_Task prompt_
An exact copy of the records below is required, and it must contain no pictures.

_Excerpted records_
↓↓↓

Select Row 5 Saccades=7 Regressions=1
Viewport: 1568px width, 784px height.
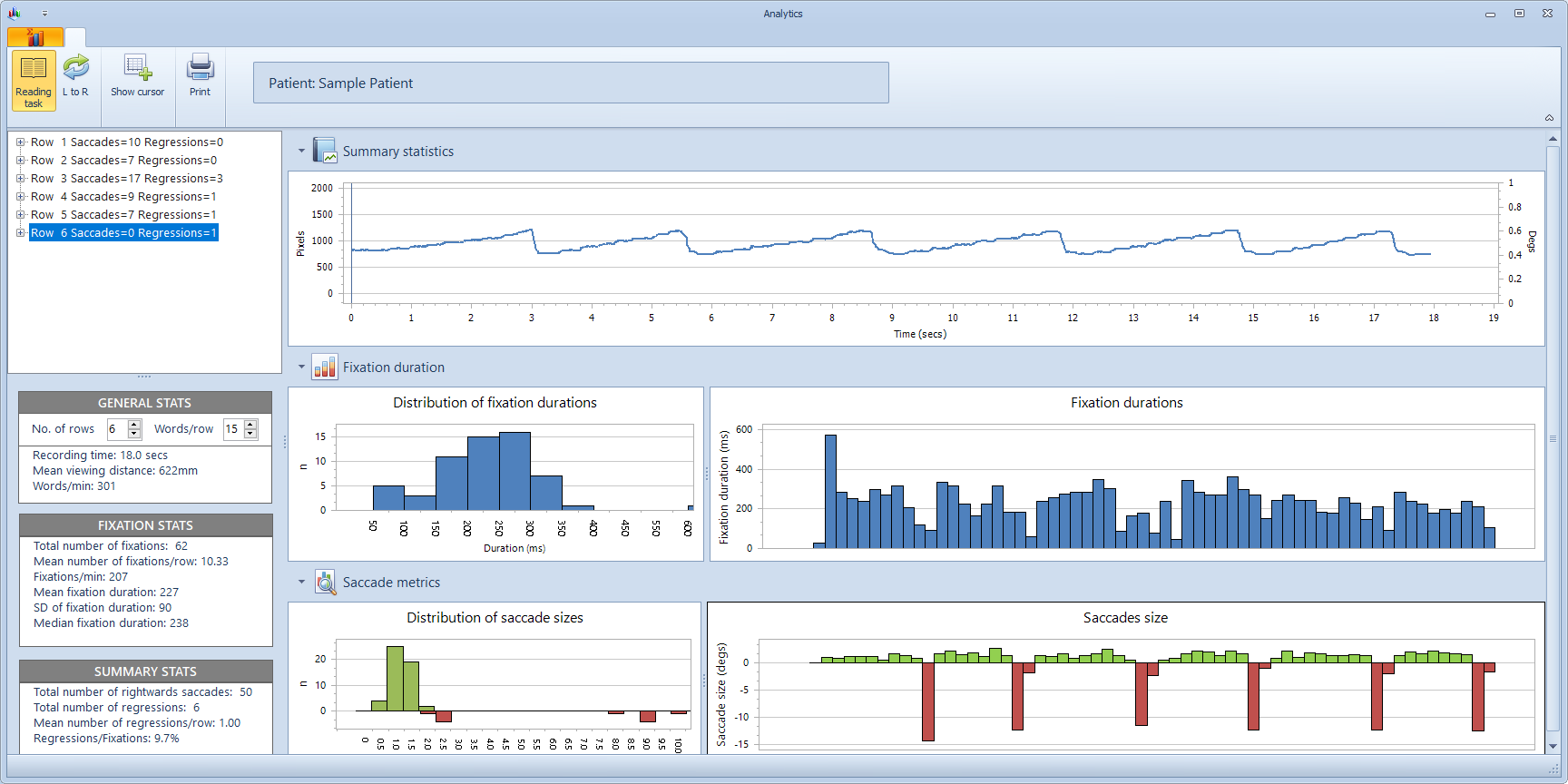123,215
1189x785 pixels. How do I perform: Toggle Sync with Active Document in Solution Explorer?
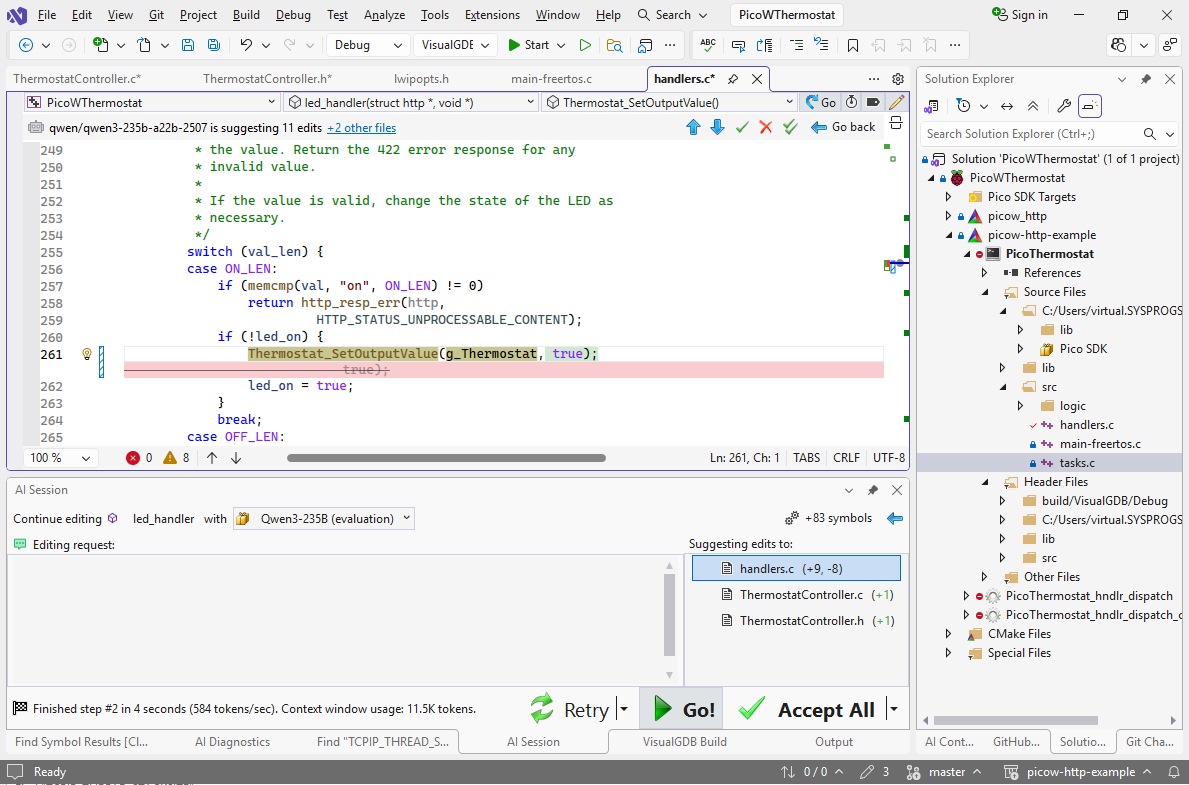point(1007,106)
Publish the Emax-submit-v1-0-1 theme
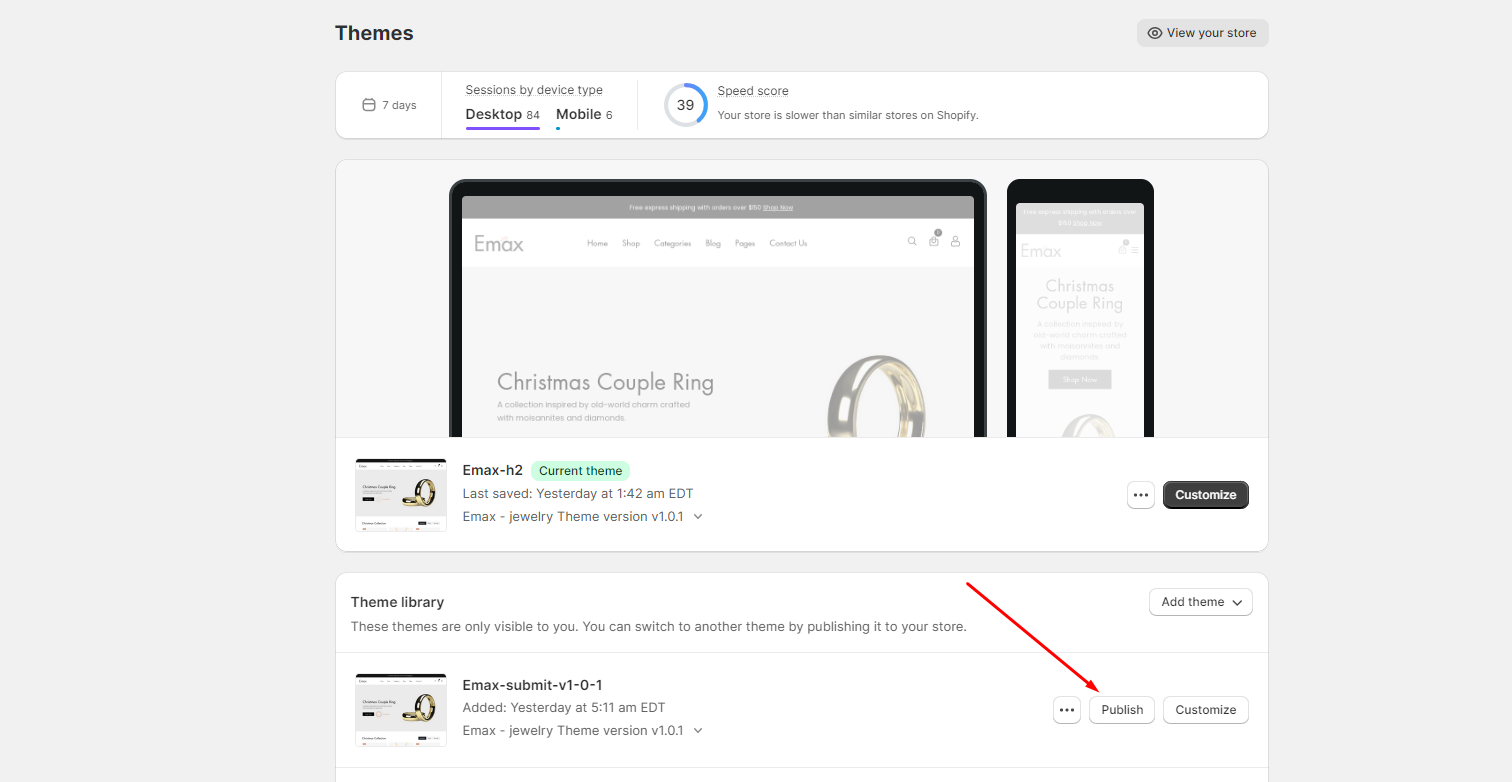The width and height of the screenshot is (1512, 782). tap(1122, 710)
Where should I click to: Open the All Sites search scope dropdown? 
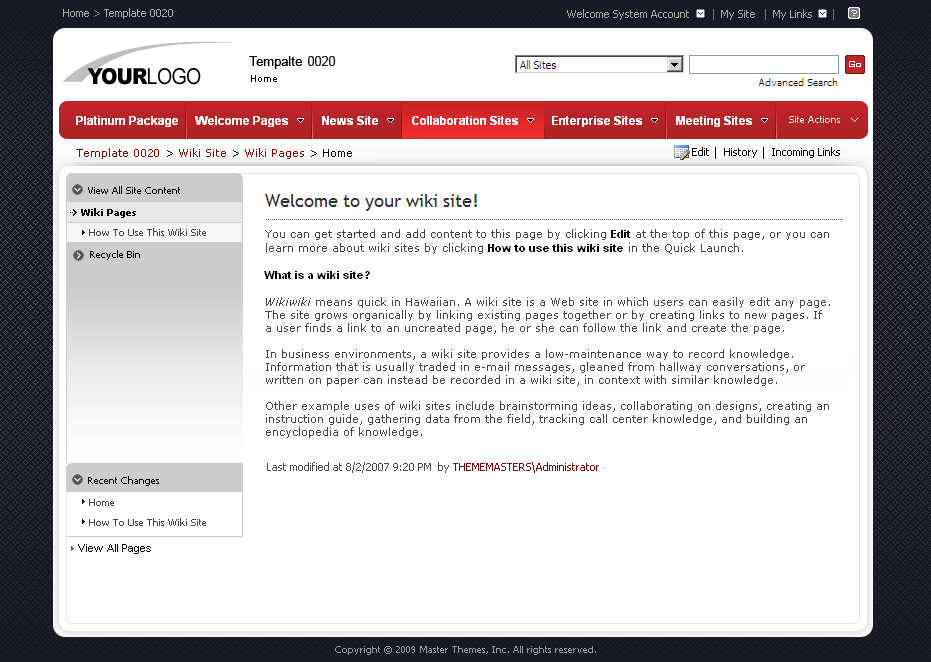pos(673,64)
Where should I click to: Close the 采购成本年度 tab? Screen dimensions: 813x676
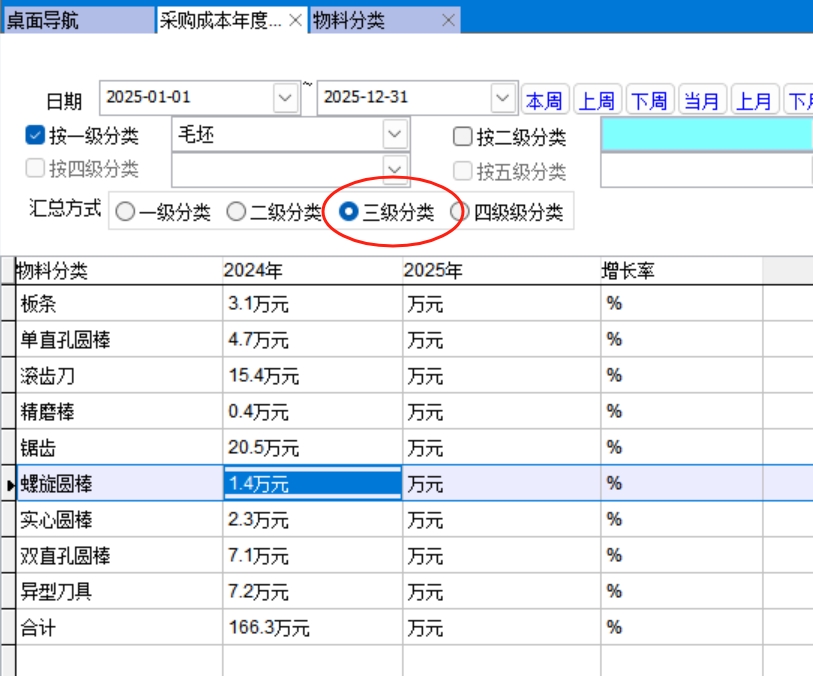pyautogui.click(x=296, y=21)
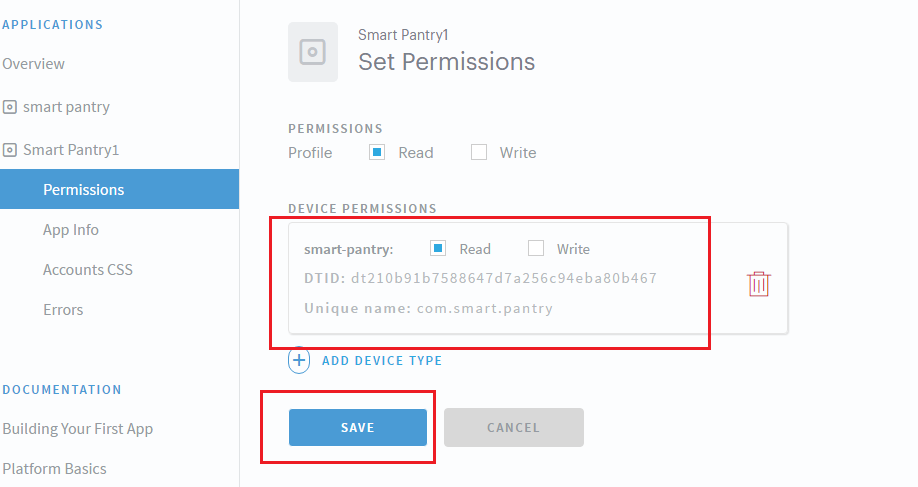The height and width of the screenshot is (487, 918).
Task: Open Building Your First App documentation
Action: click(78, 429)
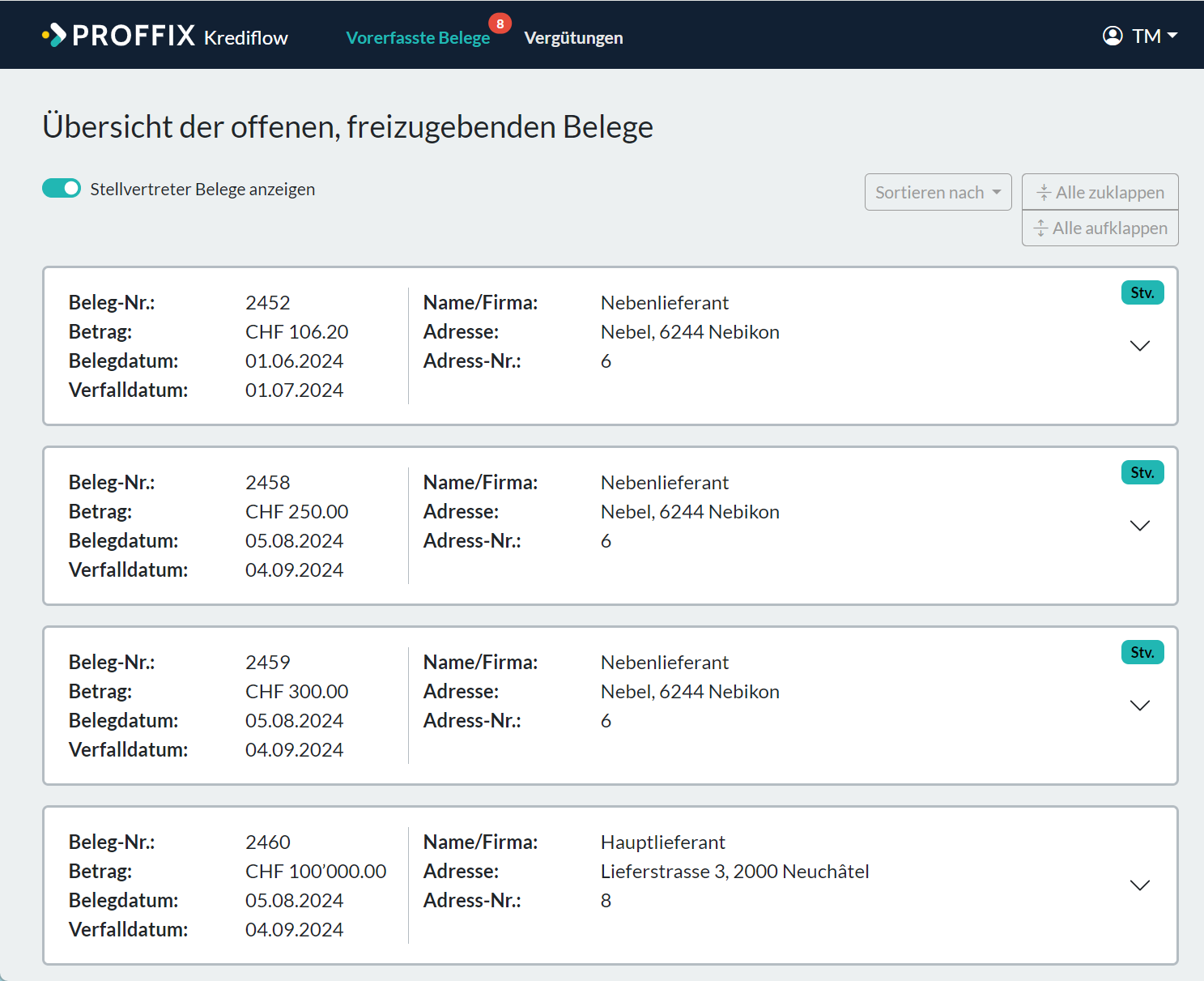1204x981 pixels.
Task: Select the Beleg 2460 Hauptlieferant card
Action: coord(611,885)
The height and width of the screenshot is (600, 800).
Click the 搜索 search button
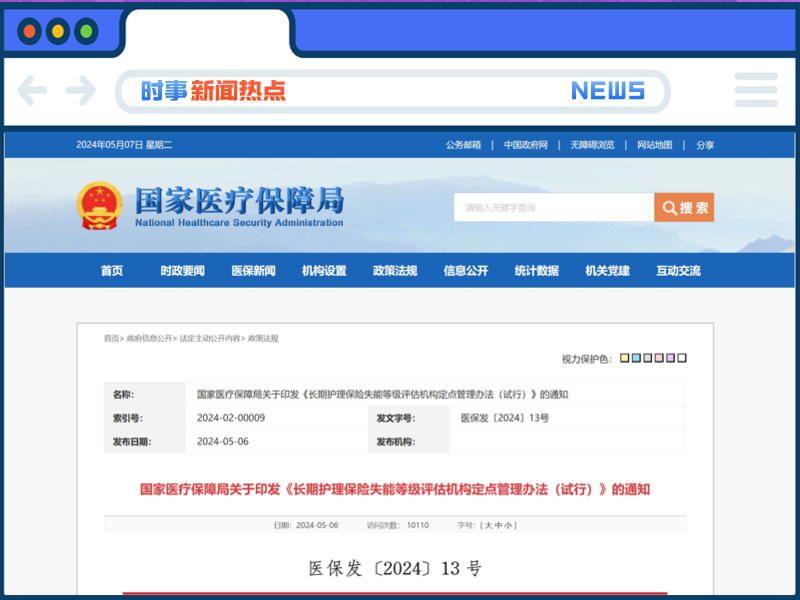click(684, 207)
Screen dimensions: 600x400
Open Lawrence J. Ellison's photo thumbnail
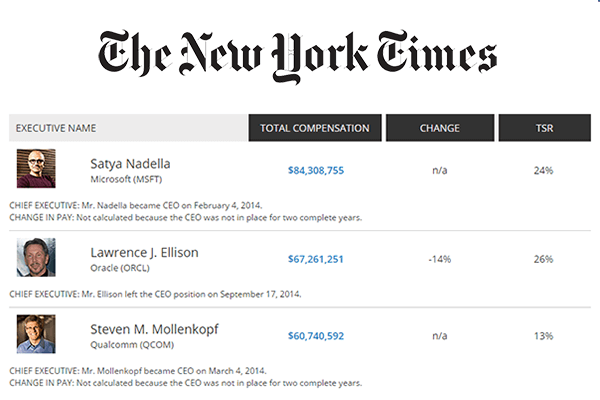[x=36, y=257]
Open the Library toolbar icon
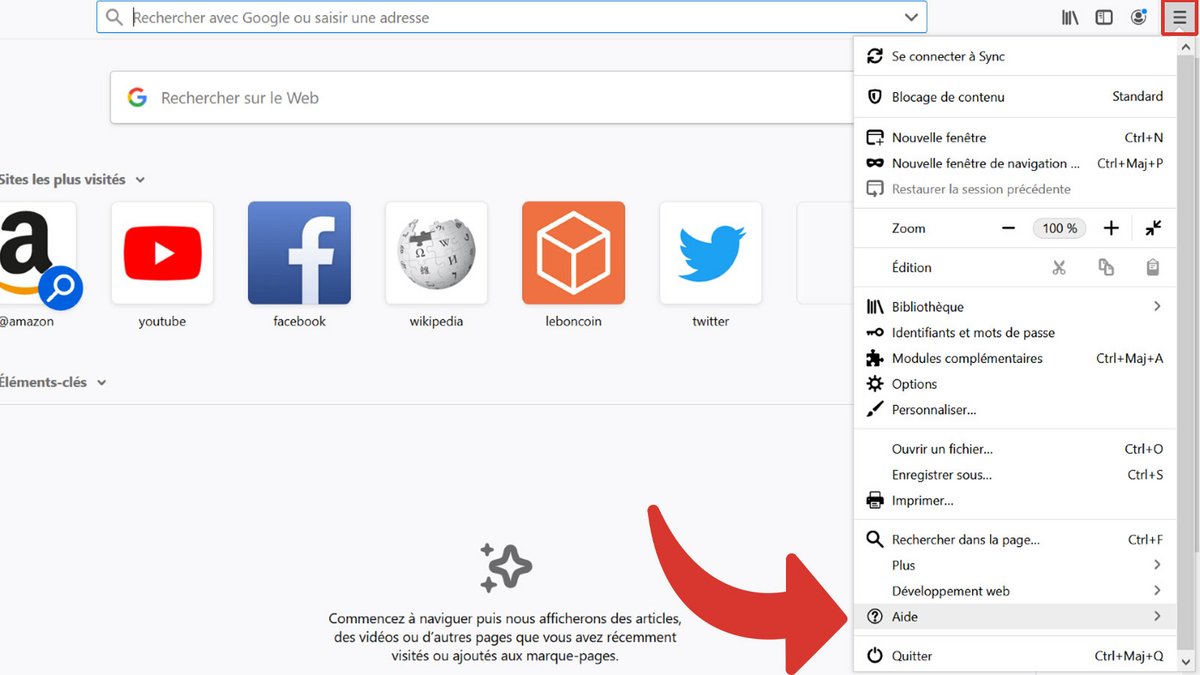1200x675 pixels. [1069, 17]
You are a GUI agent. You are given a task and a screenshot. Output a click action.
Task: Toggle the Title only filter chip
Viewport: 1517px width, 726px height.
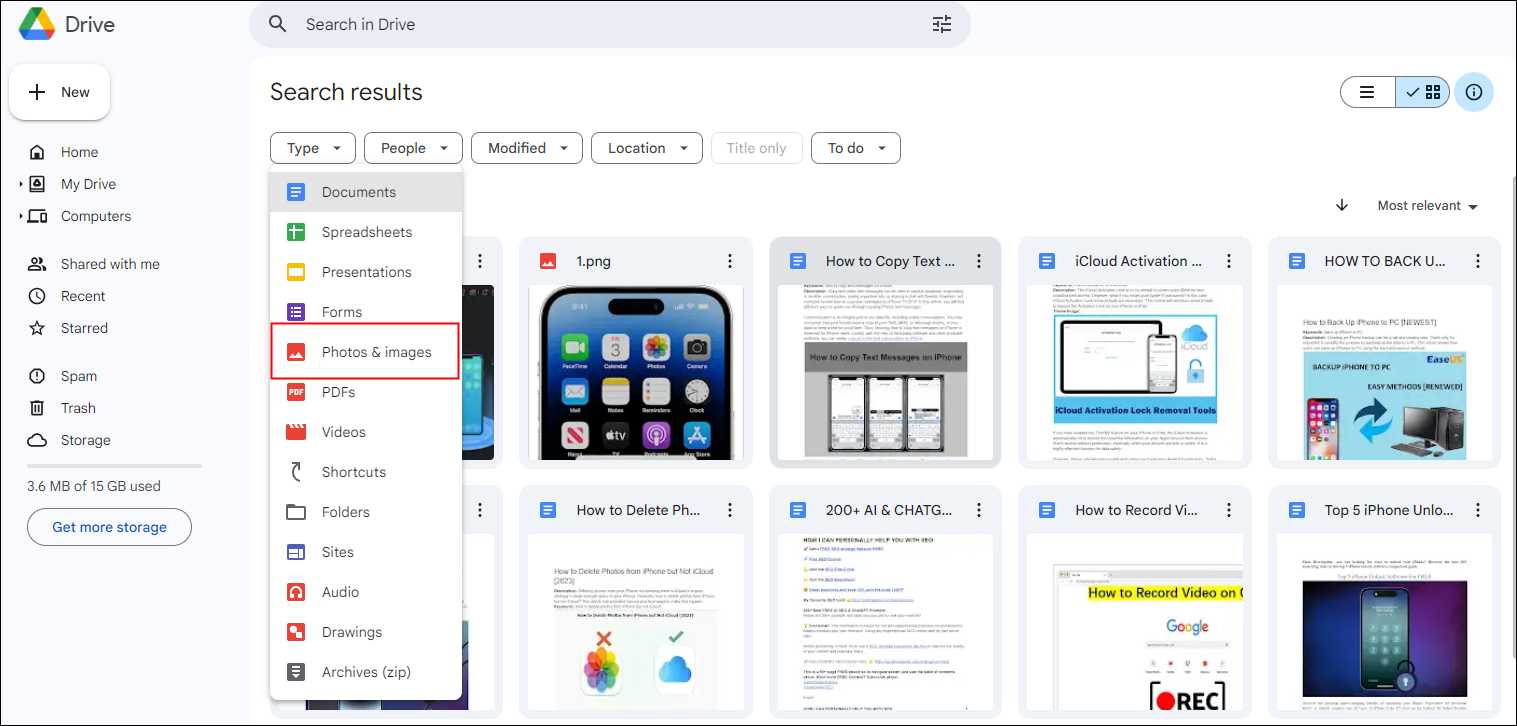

↑↑↑

_Solution for this task_
Select Row 5 Saccades=7 Regressions=1
Viewport: 1568px width, 784px height.
123,215
1189x785 pixels. How do I perform: Toggle Sync with Active Document in Solution Explorer?
point(1007,106)
Publish the Emax-submit-v1-0-1 theme
The width and height of the screenshot is (1512, 782). tap(1122, 710)
Where should I click to: Open the All Sites search scope dropdown? 
pos(673,64)
Where should I click to: Close the 采购成本年度 tab? Screen dimensions: 813x676
pyautogui.click(x=296, y=21)
The height and width of the screenshot is (487, 918).
Task: Open Building Your First App documentation
Action: click(78, 429)
1204x981 pixels.
Task: Select the Beleg 2460 Hauptlieferant card
Action: coord(611,885)
The height and width of the screenshot is (600, 800).
Click the 搜索 search button
click(684, 207)
Screen dimensions: 600x400
Open Lawrence J. Ellison's photo thumbnail
[x=36, y=257]
Open the Library toolbar icon
1200x675 pixels. [1069, 17]
You are a GUI agent. You are given a task and a screenshot. Output a click action.
Task: Toggle the Title only filter chip
Viewport: 1517px width, 726px height.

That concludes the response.